O resultado das eleições de 2018 onde predominou a disputa ideológica entre direita e esquerda com nítida vantagem para as teses assumidamente de direita do presidente eleito Jair Bolsonaro e dos candidatos que dele se aproximaram poderá ter uma reprise nas eleições para prefeitos e vereadores em 2020? Esta é a incógnita da próxima eleição.

Opiniões divididas

Pré-candidatos à eleição para a prefeitura de Porto Alegre divergem nesse aspecto. O deputado Sebastião Melo, MDB, que já foi vice-prefeito, e disputou as últimas eleições para prefeito, entende que o que estará em jogo em 2020 será a capacidade do candidato em ofertar saúde, transporte, segurança, educação e outros itens para a população. Para ele, o eleitor quer mesmo é médico no posto de saúde, transporte que funcione e creche para os filhos.

Rodrigo Lorenzoni

Outro pré-candidato, Rodrigo Lorenzoni, do Democratas, vê a possibilidade de repetir-se em 2020 o debate entre esquerda e direita que predominou em 2018. Nas manifestações públicas, Lorenzoni tem avaliado que além da capacidade de gestão, a questão ideológica será importante na definição do eleitor para a eleição municipal no próximo ano.

MDB define seus diretórios

O MDB prepara-se para eleger os diretórios municipais neste sábado. Em Porto Alegre, ocorreu um movimento importante. Antenor Ferrari, que era candidato de consenso, retirou seu nome depois que a bancada do MDB na Câmara Municipal apresentou o vereador André Carus como opção de renovação. Carus deverá ser candidato único e aclamado presidente do diretório municipal.

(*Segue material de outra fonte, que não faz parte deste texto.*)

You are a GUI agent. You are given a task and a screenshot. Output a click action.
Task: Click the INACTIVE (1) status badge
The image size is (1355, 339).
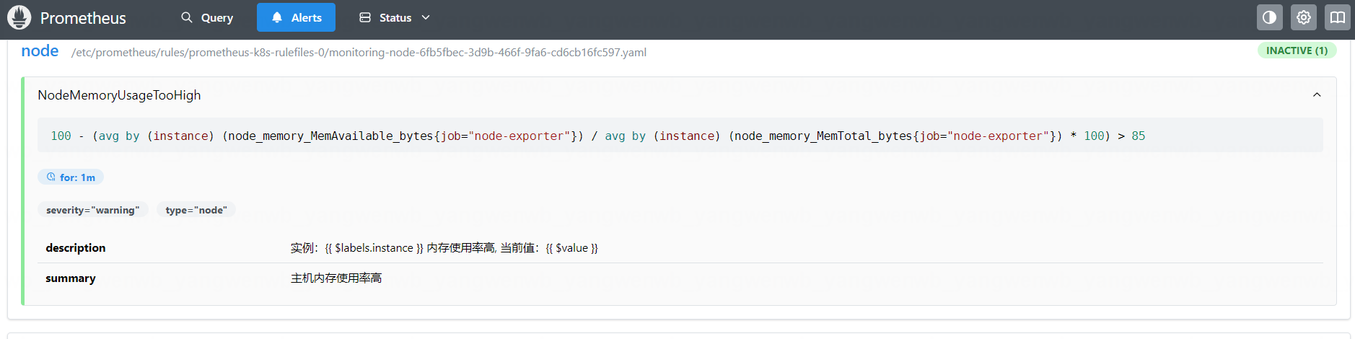coord(1297,50)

Novo round na disputa PP x Marchezan

A disputa entre o prefeito Nelson Marchezan Junior (PSDB) e o PP ganhou um novo round ontem com a apresentação por um filiado aos progressistas de um pedido de impeachment. O PP – é bom lembrar – é o partido do vice-prefeito Gustavo Paim. A questão ganhou um contorno institucional depois que a presidente das Câmara, vereadora Mônica Leal determinou urgência à tramitação do pedido, um sinal claro de que a disputa vai ter ainda muitos rounds.

Amazônia, paraíso das ONGS

O presidente Jair Bolsonaro dá a pista para o enorme barulho que diversos setores da mídia e da esquerda fazem diante da sua intenção de passar um pente fino na ação de ONGs (Organizações Não Governamentais) na Amazônia: 40% de todos os recursos destinados à Amzônia,são direcionados a ONGs nacionais e estrangeiras, que não prestam contas a ninguém.